Our refrigerator came with the house. It's a big stainless steel GE Monogram with an ice an water dispenser. Our first fancy fridge. The unit appears to date to about 2008. It has always worked nicely for us but this past summer it suddenly went on the fritz. The dispenser control panel would not respond and then the whole thing, fridge & freezer, stopped chilling. Even the interior lights didn't work. Last Christmas it was the oven. Now it's the fridge. Are we on some kind of annual cycle?


I consulted the mighty interwebs to see what I could find out. This particular model has a main controller board up top by the compressor, and another board by the dispenser. Often you can find the owner's manual online, and even if you can only find an exploded parts diagram, that can be a huge help both in disassembly as well as understanding which parts may be involved in a repair.


I checked the GE site along with the normal appliance repair parts sites and eBay for available parts. I found a controller board on eBay for about $100. A new one was around $220. Considering a 36" stainless fridge could run us anywhere from $1,000 to several thousand dollars, it seemed like a reasonable bet to try and fix it for $100. I found a deal on a dispenser board as well, and also ordered it, for future use if we need it. If the compressor or associated plumbing was suspect, I would call for a pro. You need specialized tools etc. to deal with finding leaks, recharging and so on.

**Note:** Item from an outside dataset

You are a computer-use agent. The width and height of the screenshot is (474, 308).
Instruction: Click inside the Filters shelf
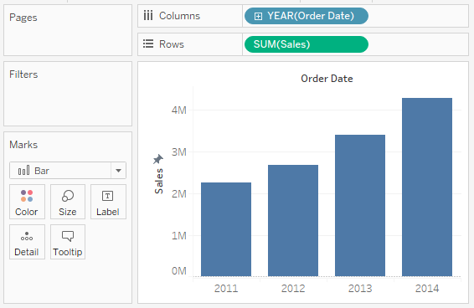[x=68, y=94]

I suspected the main controller board was bad since it would not chill or even light up. (I had already checked for a bad fuse) If the only malfunctioning thing had been the dispenser I would have only ordered it. At the end of the day, a fridge is an air conditioner bolted to an insulated steel box. It should last decades. It's an incredible waste to replace it because a $2 electric component failed. The controller board handles a bunch of basic functions like defrost, temp control and so on. If I ran the world they would be generic parts.


So I ordered the new board. One nice thing about the somewhat modern nature of the device is that all of the wiring connectors had only one place they could connect to. They all had different numbers of pins. They were clearly keeping assembly simple for the folks on the line.


High level steps for this type of Fridge:

  • Throw the breaker for the fridge or unplug it so there is no power to it.

  • Flip open the compressor compartment up top. (where you change the water filter)

  • The board has a number of wiring harness plugs to disconnect as well as some plastic standoffs that hold it in place. (see pics)

  • Remove the old board, install the new board. Be very careful of the standoffs so that they don't break.

  • Once you are sure everything is properly connected and seated, throw the breaker to send power to the fridge.

  • It should work now.


Pics:

Step 1 - find your model and serial numbers. There can be running changes where a certain part is only correct up to some SN or after some SN.


Step 2 - See if the Mfr has info available. Thankfully GE has done a nice job here, including posting the owner's manual online.

Step 3 - find a parts diagram and part number for the component you are looking for. 703 is our controller board.

Here is the part number, proper name and replacement cost. Now we can look for options. Sometimes these kind of components will be used across a range of appliances or even across brands.

Here is the board I bought on eBay as it arrived. It had clearly never been used and came in a nice anti-static bag.

Ok, flip up the cover to the overhead compartment where the compressor and water filter are located. The controller board is under this big steel cover.

Note the wire routing on the left side so you can put it back the same way.

Note the wire routing on the right side

Now we have removed the cover to see what we're dealing with. It looks like a lot of wires, but it really isn't. There are 7 multi-pin connectors which are all different sizes, a single spade connector (black wire) that goes to point J12 on the lower LH section of the board, and the 2 ground wires which come with the new board already attached.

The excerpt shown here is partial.